_SOURCE DOCUMENT_.
-- Start --
Food Is My Heathcliff
It starts, as all good things should, with a pudding.
In my grandmother’s kitchen, my dear Nain (which is what we call our grandmothers here in North Wales) is telling me about her own grandmother. There is a common thread which runs through our family- we love our grandmas. Nain is the keeper of my secrets, the healer of my wounds, and my very best friend. Her nain was similarly adored. And now, on a dreary Tuesday in February, I am handed a precious inheritance.
It is a recipe.
When I get home, I get cooking. It is basically a rice pudding, but made with pearl barley instead of rice. I slosh the milk into the hard, bead-like barley. Sugar is added, generously- I am always generous with sugar. I place the bowl in the oven for hours, until the solid beans soften and swell with milk. And then, I sit down at my own kitchen table with my great-great grandmother’s barley pudding.
It feels as if she is here.
It tastes soft and sweet and comforting, like the memory of a long-forgotten embrace. The smell of her kitchen is now in my kitchen. This is the closest I will ever get to her. I imagine her here, pleased that she is still remembered and loved.
My son trots in, and takes a mouthful of the barley pudding. ‘Yuk,’ he says, ruining my sentimental reverie. ‘Can I have a Kit Kat?’
Alas, barley pudding isn’t for everyone. But that recipe, cooked in my kitchen a decade ago, has stayed with me. Why did a taste make me feel so close to someone I’d never met? Why was it more poignant than looking at her photograph, or walking past where she used to live?
Taste has always been my friend. Cooking has always been a comfort. The giving of food has always been a way of giving love, and I only truly realised the importance of food as an emotional crutch when I cooked that barley pudding. I started writing about food- before long, I had a whole novel, peppered with recipes. It was published, and people seemed to like it. They understood, I think, that food is not just fuel. It can be lovely and sensual and horrid and sexy and comforting.
-- End --
_LISTING_.
-- Start --
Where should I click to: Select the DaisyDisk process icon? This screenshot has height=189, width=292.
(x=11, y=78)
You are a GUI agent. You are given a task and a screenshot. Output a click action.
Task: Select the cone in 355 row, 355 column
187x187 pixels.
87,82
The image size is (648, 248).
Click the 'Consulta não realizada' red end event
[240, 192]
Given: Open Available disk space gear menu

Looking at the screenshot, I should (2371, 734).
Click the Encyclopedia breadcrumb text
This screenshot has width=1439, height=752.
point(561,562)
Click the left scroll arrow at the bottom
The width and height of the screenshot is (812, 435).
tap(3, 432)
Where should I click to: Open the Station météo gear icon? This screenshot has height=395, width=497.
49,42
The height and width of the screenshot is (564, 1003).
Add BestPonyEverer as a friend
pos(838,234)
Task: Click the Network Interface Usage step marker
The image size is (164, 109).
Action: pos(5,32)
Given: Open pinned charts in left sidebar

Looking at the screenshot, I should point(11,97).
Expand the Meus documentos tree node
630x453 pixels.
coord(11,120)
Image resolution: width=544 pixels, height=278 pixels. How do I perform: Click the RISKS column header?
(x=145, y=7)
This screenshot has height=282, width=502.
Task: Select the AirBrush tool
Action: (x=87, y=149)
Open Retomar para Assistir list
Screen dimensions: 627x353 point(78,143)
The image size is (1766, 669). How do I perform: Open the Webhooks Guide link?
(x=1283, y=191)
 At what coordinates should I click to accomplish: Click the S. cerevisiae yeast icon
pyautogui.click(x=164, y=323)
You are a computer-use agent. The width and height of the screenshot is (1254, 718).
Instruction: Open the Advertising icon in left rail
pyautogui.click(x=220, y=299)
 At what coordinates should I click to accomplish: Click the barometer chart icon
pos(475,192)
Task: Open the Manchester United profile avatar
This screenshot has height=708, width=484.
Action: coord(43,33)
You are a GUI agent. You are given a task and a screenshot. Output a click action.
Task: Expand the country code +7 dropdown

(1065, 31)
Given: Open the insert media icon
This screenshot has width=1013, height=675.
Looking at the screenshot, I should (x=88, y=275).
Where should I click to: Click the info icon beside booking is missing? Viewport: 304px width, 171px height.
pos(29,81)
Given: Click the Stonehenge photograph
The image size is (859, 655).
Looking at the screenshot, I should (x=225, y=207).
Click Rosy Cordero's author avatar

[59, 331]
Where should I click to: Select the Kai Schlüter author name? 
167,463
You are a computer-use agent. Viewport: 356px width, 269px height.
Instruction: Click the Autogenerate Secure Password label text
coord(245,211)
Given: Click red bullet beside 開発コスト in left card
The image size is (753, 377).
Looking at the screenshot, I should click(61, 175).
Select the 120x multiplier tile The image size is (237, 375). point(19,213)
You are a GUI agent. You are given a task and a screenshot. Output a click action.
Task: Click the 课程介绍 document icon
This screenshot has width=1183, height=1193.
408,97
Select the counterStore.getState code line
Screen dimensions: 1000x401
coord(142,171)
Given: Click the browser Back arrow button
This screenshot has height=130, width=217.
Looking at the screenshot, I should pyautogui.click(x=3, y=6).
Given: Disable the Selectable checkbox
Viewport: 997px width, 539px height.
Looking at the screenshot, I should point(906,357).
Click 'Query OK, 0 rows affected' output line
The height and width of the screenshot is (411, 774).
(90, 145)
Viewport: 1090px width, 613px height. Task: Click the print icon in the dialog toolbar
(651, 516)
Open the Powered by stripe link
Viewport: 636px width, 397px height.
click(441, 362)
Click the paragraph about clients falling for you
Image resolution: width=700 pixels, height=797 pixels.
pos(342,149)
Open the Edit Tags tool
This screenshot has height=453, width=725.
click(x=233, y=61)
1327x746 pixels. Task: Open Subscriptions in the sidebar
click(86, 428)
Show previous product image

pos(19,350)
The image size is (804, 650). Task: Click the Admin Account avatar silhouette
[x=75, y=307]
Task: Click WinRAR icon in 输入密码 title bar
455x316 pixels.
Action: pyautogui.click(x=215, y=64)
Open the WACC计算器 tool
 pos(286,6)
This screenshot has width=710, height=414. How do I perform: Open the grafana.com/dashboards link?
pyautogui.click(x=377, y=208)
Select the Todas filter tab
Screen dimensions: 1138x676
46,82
-- End --
_YOUR TASK_. Decide whether each statement below agrees with the essay on food, answering yes or no and quoting the deciding words from the essay. 1. The pudding is made with pearl barley in place of rice. 2. The recipe was handed over on a Tuesday in March. 3. After tasting the pudding, the son asks for more of it.

_FINAL RESULT_.
1. Yes: "made with pearl barley instead of rice"
2. No: "on a dreary Tuesday in February"
3. No: "‘Yuk,’ he says, ruining my sentimental reverie. ‘Can I have a Kit Kat?’"